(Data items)
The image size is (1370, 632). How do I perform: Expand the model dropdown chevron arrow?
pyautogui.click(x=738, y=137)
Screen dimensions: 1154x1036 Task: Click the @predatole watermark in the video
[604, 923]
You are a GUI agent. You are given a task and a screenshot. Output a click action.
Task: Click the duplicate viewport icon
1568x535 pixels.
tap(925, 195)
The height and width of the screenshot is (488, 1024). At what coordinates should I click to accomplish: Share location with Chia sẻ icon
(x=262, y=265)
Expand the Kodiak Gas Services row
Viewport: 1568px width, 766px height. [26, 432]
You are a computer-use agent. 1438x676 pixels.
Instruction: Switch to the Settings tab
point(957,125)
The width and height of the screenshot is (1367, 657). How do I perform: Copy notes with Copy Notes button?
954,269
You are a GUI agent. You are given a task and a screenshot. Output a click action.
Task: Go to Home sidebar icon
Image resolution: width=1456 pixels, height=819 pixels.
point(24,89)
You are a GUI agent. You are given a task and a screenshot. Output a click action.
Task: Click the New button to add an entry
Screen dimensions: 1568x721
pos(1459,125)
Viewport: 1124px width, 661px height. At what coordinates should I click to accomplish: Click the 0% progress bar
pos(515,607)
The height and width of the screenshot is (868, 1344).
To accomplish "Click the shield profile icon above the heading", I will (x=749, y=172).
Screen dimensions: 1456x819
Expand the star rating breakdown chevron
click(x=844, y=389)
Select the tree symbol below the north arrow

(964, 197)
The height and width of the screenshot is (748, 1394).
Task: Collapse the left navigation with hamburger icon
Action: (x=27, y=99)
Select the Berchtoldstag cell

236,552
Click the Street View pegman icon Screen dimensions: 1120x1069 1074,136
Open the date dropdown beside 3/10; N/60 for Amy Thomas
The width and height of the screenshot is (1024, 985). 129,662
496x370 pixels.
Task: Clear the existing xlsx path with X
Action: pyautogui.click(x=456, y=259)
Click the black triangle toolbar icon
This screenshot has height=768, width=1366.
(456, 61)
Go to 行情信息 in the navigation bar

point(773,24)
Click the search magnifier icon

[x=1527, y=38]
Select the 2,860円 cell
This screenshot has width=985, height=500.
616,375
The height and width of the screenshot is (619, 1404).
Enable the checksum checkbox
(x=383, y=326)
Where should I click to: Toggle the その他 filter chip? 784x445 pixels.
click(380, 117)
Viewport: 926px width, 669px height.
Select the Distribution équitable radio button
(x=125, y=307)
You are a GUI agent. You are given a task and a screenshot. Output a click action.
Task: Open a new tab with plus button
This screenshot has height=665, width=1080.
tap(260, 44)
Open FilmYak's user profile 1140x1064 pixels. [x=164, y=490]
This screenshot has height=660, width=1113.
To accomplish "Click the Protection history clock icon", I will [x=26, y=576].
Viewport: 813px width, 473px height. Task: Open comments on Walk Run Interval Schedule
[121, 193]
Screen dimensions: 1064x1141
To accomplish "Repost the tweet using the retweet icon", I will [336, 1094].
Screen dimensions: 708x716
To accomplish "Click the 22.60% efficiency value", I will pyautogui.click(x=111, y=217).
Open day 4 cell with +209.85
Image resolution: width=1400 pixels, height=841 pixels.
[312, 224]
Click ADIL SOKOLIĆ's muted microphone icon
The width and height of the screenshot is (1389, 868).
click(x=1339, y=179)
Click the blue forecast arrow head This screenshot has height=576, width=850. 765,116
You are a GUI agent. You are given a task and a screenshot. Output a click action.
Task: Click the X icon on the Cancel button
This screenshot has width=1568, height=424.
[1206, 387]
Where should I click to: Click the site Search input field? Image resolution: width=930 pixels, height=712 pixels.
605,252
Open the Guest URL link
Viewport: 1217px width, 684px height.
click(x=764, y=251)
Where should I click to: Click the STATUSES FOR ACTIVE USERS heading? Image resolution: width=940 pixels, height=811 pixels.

WHAT TO WORK ON: Every record above is to be copied out again exactly as written.

EXERCISE SOLUTION:
The image size is (1370, 632). How do I perform: Expand the model dropdown chevron arrow?
pyautogui.click(x=738, y=137)
Screen dimensions: 1154x1036 Task: Click the @predatole watermark in the video
[604, 923]
You are a GUI agent. You are given a task and a screenshot. Output a click action.
Task: Click the duplicate viewport icon
1568x535 pixels.
tap(925, 195)
The height and width of the screenshot is (488, 1024). At what coordinates should I click to accomplish: Share location with Chia sẻ icon
(x=262, y=265)
Expand the Kodiak Gas Services row
Viewport: 1568px width, 766px height. [26, 432]
You are a computer-use agent. 1438x676 pixels.
Instruction: Switch to the Settings tab
point(957,125)
The width and height of the screenshot is (1367, 657). How do I perform: Copy notes with Copy Notes button?
954,269
You are a GUI agent. You are given a task and a screenshot. Output a click action.
Task: Go to Home sidebar icon
Image resolution: width=1456 pixels, height=819 pixels.
point(24,89)
You are a GUI agent. You are given a task and a screenshot. Output a click action.
Task: Click the New button to add an entry
Screen dimensions: 1568x721
pos(1459,125)
Viewport: 1124px width, 661px height. At what coordinates should I click to accomplish: Click the 0% progress bar
pos(515,607)
The height and width of the screenshot is (868, 1344).
To accomplish "Click the shield profile icon above the heading", I will (x=749, y=172).
Screen dimensions: 1456x819
Expand the star rating breakdown chevron
click(x=844, y=389)
Select the tree symbol below the north arrow

(964, 197)
The height and width of the screenshot is (748, 1394).
Task: Collapse the left navigation with hamburger icon
Action: (x=27, y=99)
Select the Berchtoldstag cell

236,552
Click the Street View pegman icon Screen dimensions: 1120x1069 1074,136
Open the date dropdown beside 3/10; N/60 for Amy Thomas
The width and height of the screenshot is (1024, 985). 129,662
496x370 pixels.
Task: Clear the existing xlsx path with X
Action: pyautogui.click(x=456, y=259)
Click the black triangle toolbar icon
This screenshot has height=768, width=1366.
(456, 61)
Go to 行情信息 in the navigation bar

point(773,24)
Click the search magnifier icon

[x=1527, y=38]
Select the 2,860円 cell
This screenshot has width=985, height=500.
616,375
The height and width of the screenshot is (619, 1404).
Enable the checksum checkbox
(x=383, y=326)
Where should I click to: Toggle the その他 filter chip? 784x445 pixels.
click(380, 117)
Viewport: 926px width, 669px height.
Select the Distribution équitable radio button
(x=125, y=307)
You are a GUI agent. You are given a task and a screenshot. Output a click action.
Task: Open a new tab with plus button
This screenshot has height=665, width=1080.
tap(260, 44)
Open FilmYak's user profile 1140x1064 pixels. [x=164, y=490]
This screenshot has height=660, width=1113.
To accomplish "Click the Protection history clock icon", I will [x=26, y=576].
Viewport: 813px width, 473px height. Task: Open comments on Walk Run Interval Schedule
[121, 193]
Screen dimensions: 1064x1141
To accomplish "Repost the tweet using the retweet icon", I will [336, 1094].
Screen dimensions: 708x716
To accomplish "Click the 22.60% efficiency value", I will pyautogui.click(x=111, y=217).
Open day 4 cell with +209.85
Image resolution: width=1400 pixels, height=841 pixels.
[312, 224]
Click ADIL SOKOLIĆ's muted microphone icon
The width and height of the screenshot is (1389, 868).
click(x=1339, y=179)
Click the blue forecast arrow head This screenshot has height=576, width=850. 765,116
You are a GUI agent. You are given a task and a screenshot. Output a click action.
Task: Click the X icon on the Cancel button
This screenshot has width=1568, height=424.
[1206, 387]
Where should I click to: Click the site Search input field? Image resolution: width=930 pixels, height=712 pixels.
605,252
Open the Guest URL link
Viewport: 1217px width, 684px height.
click(x=764, y=251)
Where should I click to: Click the STATUSES FOR ACTIVE USERS heading? Image resolution: width=940 pixels, height=811 pixels.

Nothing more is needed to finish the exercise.